The energy regulator will also look into the part played by National Grid.
What happened to cause the power cut?
The power cut has been described as an exceptional event, and it’s easy to see why as it was ultimately caused by a lightning strike that took out two power stations - Hornsea offshore wind farm and Little Barford Power Station.
This caused a huge power cut just before 5pm on Friday, August 9 and blackouts spread across the Midlands, the South East, South West, North West and North East of England, and Wales, taking out large parts of the rail network at a peak commuter time.
The equipment within the generators at each of the power stations should have been able to ride through the lightning strike, and such an event shouldn’t result in a countrywide power failure.
Power was restored to the networks within around 50 minutes of the initial outage, but the Ofgem investigation also found that local network operators may have exacerbated the problem - UK Power Networks began reconnecting customers without being asked to by the electricity system operator (ESO), which could have potentially jeopardised recovery of the system.

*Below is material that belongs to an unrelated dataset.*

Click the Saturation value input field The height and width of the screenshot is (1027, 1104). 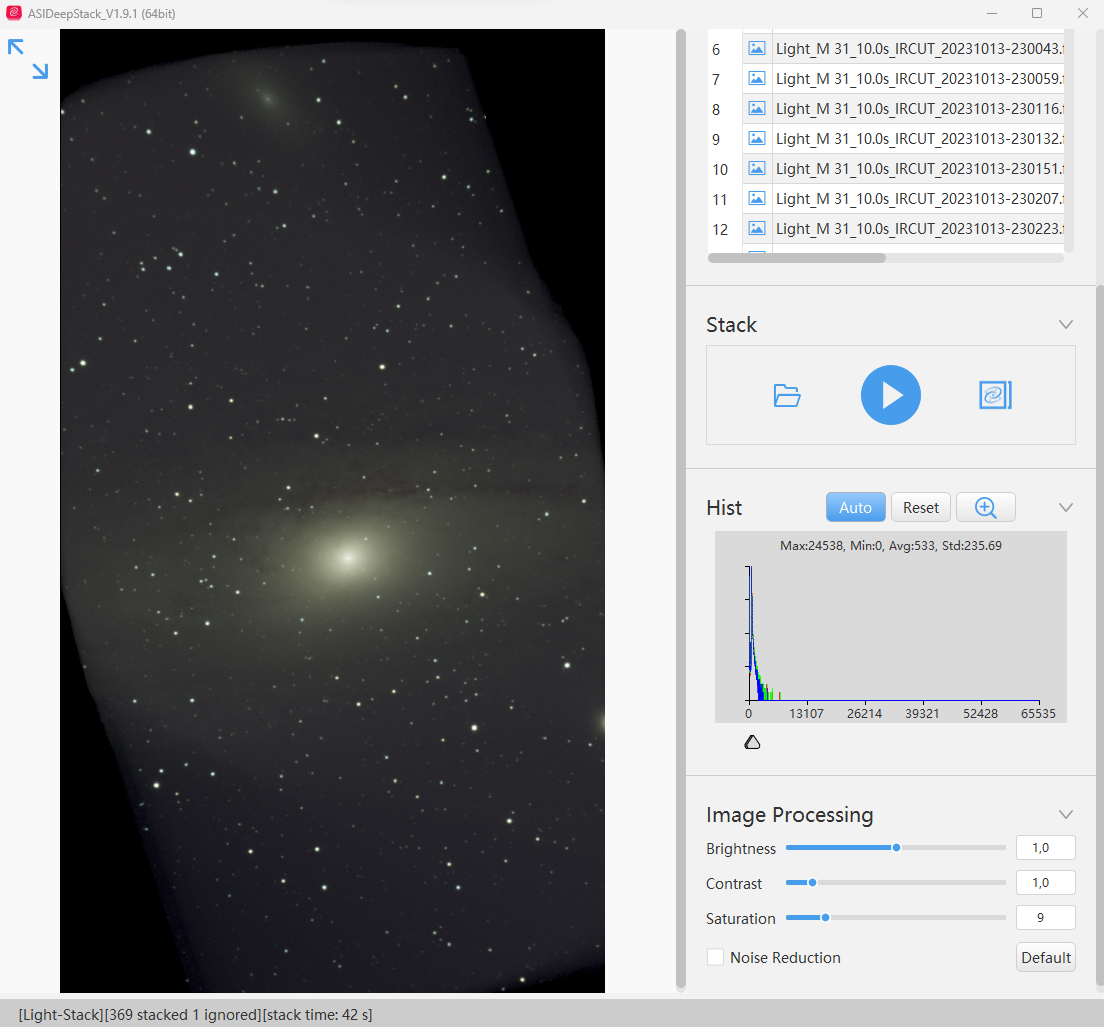click(1046, 918)
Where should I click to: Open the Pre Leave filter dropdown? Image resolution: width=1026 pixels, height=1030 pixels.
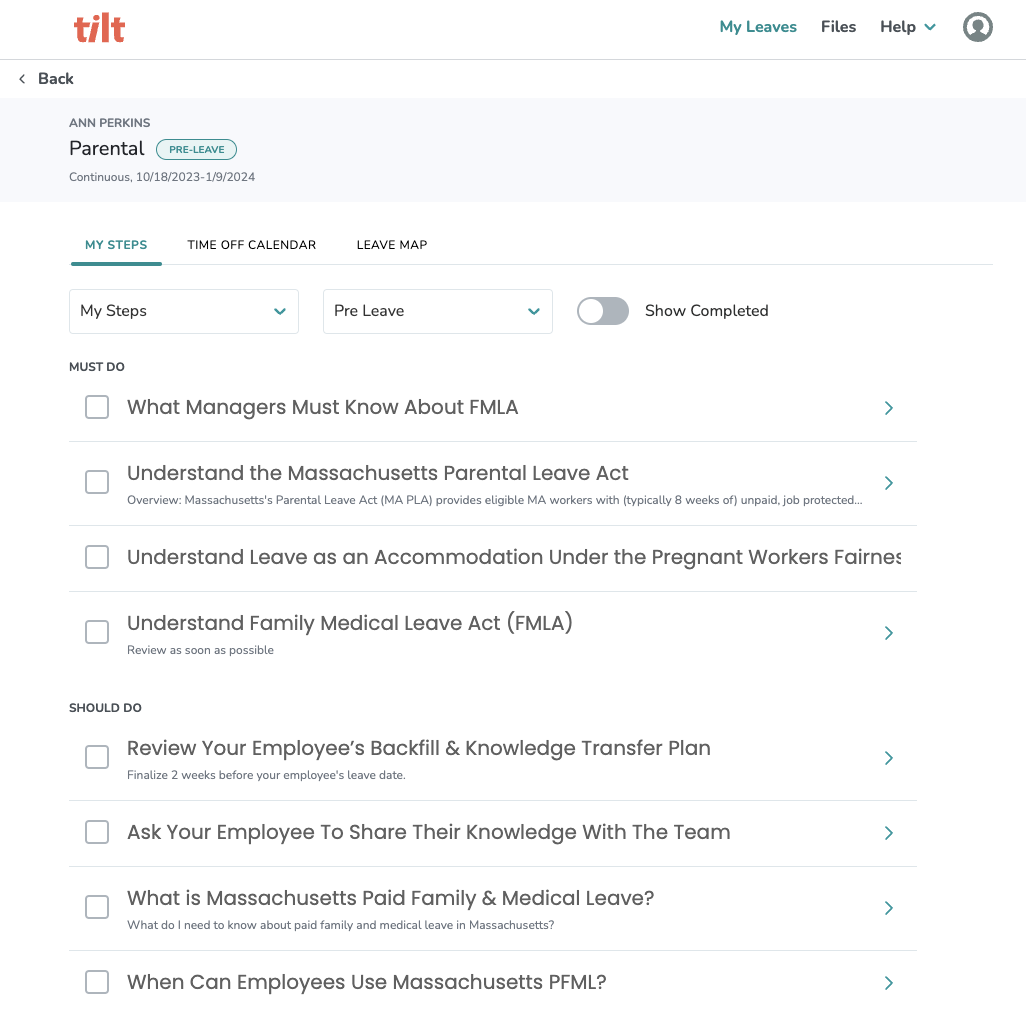437,311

Following the Ofgem investigation, RWE Generation, which runs Little Barford Power Station, and Orstead, which runs Hornsea offshore wind farm have agreed to pay £4.5m. Distributor company UK Power Networks has agreed to pay £1.5m.
The £10.5 million raised will not go to compensating those affected by the power cut, it will instead be paid into a redress fund, which will be overseen by Energy Savings Trust, a charity. Following Ofgem's investigation.
Energy reforms ahead?
It seems National Grid shoulders none of the blame for the August power cut, but Ofgem is still looking into this and has identified a number of issues with the Grid's processes and procedures which need to be addressed to reduce the risk of future power cuts.
The regulator has ordered the company to review and change how it operates, and is now widening its own review into National Grid's role as ESO.
The regulator’s report has recommended the following three actions for UK energy companies:
- The part of National Grid that gives Britain power needs to be set up "the right way"
- New forms of generation - such as wind power - needed to be a more secure source of supply.
- Greater protection for critical infrastructure and the most vulnerable in the event of disconnection.
Jonathan Brearley, Ofgem's incoming chief executive, said: "As the energy market changes it is vitally important we futureproof the networks to ensure consumers continue to benefit from one of the most reliable electricity systems in the world."